WHILE the European Union was busy beginning the daunting process of drawing up its constitution in 2002, scientists down the road in Spain were about to discover an incredible super colony of ants.
These were two unrelated and disparate events on the surface. However, there are links to be drawn which could go a long way to improving EU relations.
The Swiss scientists discovered a ‘super-colony’ of ants that stretches for 6,000 kilometres, mostly along the Iberian coastline. It is populated by hundreds of billions of ants and has been labeled ‘the largest cooperative biological unit’ ever discovered.
It is believed that this species of ants (Linepithema humile) was introduced to Europe about 80 years ago on imported plants from Argentina. Over the past few decades, the Argentine ant has dominated over the 20 or so indigenous species already on Iberian soil.
Argentine ants in their home country are particularly belligerent and will fight rival ants from different colonies to the death. However, Swiss researchers discovered that ants from opposite ends of the colony (often thousands of kilometers apart) did not show aggressive tendencies toward one another. Rather, they recognised themselves as members of the same colony, despite their great distance, dissimilar physical characteristics and different environments.
Equally remarkable, this altruistic behavior resulted in an extremely high level of social organisation. Visiting ants and established members within the colony collectively searched for food, mated, nurtured their young and assumed complicated hierarchical work tasks. Entomologists offer a few theories for this phenomenon. One explanation is that the entire super colony arose from a very small number of ‘founders’, resulting in the ants acknowledging something inherently common within their DNA. This is known as the ‘kinship selection theory’, whereby altruistic behavior occurs between ‘related’ individuals.

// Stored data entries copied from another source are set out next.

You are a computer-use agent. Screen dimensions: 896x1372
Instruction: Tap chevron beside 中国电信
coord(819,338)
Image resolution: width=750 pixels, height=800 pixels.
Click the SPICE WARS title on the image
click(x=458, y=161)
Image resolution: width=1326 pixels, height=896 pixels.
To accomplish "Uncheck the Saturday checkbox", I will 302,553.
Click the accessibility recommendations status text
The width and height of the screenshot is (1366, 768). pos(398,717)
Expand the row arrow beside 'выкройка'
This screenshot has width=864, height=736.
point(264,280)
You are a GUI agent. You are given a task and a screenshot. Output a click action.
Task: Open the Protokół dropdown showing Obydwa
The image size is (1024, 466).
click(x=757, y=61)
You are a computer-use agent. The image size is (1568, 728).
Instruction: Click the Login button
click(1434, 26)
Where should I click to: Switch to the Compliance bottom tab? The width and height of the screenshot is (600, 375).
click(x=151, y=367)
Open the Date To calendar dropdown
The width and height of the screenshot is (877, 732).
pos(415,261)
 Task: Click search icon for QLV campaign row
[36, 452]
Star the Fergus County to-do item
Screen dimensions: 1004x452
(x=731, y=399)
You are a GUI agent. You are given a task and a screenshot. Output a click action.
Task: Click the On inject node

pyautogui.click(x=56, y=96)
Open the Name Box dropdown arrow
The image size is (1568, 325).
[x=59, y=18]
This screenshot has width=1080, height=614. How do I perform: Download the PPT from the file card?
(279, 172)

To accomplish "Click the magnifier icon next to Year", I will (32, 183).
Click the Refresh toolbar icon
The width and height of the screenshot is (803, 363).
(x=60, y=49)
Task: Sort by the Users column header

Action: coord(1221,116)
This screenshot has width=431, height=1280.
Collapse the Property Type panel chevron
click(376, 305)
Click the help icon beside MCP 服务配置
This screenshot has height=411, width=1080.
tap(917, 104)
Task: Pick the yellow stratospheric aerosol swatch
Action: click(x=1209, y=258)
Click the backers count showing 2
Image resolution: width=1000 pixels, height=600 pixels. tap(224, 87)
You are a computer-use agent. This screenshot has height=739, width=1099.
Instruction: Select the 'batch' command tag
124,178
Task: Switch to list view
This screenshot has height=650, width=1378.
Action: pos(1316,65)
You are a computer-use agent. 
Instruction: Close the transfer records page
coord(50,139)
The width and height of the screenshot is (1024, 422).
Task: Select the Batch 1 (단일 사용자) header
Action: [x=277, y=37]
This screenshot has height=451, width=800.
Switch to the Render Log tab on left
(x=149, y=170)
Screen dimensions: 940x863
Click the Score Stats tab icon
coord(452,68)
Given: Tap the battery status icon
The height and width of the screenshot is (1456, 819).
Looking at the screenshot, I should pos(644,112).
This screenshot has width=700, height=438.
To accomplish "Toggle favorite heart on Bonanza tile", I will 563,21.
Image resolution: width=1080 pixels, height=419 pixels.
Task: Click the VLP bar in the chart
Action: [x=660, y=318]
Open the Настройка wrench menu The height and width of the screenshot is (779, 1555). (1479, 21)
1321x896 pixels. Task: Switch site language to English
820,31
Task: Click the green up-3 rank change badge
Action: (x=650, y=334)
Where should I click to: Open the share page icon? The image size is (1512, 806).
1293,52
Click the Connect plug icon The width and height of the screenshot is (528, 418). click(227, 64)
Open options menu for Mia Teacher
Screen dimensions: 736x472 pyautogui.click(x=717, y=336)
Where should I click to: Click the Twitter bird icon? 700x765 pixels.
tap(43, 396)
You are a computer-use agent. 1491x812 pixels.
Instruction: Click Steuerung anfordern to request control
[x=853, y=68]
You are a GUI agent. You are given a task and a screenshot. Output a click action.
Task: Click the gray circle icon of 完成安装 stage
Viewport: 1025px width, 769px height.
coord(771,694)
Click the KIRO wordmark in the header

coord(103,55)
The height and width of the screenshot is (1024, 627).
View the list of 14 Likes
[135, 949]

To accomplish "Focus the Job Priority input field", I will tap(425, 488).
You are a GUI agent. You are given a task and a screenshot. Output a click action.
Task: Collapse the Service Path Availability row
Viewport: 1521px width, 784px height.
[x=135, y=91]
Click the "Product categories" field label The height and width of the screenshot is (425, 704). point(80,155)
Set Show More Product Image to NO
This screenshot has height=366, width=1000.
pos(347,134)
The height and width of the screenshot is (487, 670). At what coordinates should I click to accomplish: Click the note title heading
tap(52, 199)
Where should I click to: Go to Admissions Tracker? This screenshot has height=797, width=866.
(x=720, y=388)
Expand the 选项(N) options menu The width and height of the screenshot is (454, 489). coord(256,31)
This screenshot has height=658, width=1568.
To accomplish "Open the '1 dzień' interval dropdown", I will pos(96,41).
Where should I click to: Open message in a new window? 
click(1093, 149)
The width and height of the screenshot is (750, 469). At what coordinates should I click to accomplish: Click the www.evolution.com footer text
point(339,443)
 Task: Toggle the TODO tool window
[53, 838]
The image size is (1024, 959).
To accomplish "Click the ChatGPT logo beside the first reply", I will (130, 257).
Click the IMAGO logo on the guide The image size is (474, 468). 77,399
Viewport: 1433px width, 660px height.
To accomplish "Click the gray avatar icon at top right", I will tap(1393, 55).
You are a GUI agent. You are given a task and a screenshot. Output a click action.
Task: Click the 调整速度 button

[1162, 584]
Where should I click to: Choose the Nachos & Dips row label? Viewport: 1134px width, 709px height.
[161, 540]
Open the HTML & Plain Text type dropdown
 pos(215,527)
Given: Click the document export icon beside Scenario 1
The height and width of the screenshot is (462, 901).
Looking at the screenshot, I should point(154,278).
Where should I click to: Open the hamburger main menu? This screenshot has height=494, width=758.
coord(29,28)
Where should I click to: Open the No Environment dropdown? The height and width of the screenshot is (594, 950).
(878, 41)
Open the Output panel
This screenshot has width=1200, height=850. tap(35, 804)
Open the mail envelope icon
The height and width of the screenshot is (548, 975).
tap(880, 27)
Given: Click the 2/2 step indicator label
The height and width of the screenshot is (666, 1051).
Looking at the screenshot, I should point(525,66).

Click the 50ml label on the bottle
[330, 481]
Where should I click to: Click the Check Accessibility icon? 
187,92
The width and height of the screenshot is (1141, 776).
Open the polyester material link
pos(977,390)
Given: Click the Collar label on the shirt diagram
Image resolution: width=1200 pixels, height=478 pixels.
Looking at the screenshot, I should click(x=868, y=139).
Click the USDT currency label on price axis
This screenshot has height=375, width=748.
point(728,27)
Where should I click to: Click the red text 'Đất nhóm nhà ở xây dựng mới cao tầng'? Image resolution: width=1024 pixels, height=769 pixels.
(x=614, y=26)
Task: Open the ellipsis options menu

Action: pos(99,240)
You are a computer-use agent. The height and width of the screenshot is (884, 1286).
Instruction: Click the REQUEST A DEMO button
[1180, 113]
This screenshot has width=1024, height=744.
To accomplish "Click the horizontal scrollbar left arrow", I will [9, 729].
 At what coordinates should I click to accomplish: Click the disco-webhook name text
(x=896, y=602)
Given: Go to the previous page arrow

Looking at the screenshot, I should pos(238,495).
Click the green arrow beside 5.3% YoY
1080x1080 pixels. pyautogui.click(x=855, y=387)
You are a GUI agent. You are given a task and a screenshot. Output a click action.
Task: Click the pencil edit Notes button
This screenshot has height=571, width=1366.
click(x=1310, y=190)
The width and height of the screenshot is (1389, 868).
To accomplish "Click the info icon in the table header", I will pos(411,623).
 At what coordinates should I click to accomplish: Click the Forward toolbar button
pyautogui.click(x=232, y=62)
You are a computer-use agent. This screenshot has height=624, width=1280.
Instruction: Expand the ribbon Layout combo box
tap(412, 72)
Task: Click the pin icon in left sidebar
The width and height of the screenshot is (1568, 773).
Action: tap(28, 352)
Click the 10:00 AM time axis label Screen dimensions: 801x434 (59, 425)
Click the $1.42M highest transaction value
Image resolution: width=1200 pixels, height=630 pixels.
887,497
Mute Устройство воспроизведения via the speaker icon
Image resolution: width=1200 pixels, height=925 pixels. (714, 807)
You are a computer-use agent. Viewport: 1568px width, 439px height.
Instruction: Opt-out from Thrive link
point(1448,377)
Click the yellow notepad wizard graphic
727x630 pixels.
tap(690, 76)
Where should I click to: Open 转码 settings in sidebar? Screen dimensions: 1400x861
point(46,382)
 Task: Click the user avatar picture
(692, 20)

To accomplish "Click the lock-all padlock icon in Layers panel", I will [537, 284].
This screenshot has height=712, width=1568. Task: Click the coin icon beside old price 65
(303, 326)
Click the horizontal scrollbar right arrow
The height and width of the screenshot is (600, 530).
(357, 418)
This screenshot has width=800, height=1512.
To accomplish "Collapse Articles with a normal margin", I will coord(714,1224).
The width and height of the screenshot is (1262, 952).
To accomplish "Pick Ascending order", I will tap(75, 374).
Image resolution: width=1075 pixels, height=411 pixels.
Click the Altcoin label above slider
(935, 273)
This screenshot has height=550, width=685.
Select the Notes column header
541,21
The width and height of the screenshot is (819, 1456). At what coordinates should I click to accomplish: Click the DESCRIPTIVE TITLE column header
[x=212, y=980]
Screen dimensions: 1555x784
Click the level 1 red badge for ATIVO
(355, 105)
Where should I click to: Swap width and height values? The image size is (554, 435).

A more likely theory is that the Iberian Peninsula is a ‘bonanza habitat’ – the plentiful food and lack of natural enemies precluding the ants’ need to defend territory by fighting unrelated ants. Instead, genes that recognised others as ‘nest mates’ tended not be bellicose but rather devote their energies to the creation of efficient, highly-developed social systems.
While Swiss researchers studied the Iberian ant super colony, authors of the European Union’s constitution were imagining a more developed cooperative of vastly diverse peoples. The free movements of citizens, the pooling of natural resources and the creation of efficient political, cultural and economic systems are all stated goals within the European Constitution. Providing for an element of security and territorial cohesion and a type of ‘European interdependency’ are common values sought by the EU.
Are these not precisely the very same attributes proven successful by the Iberian ant super colony?
Might Eurosceptics and EU supporters alike learn a thing or two from these remarkable insects?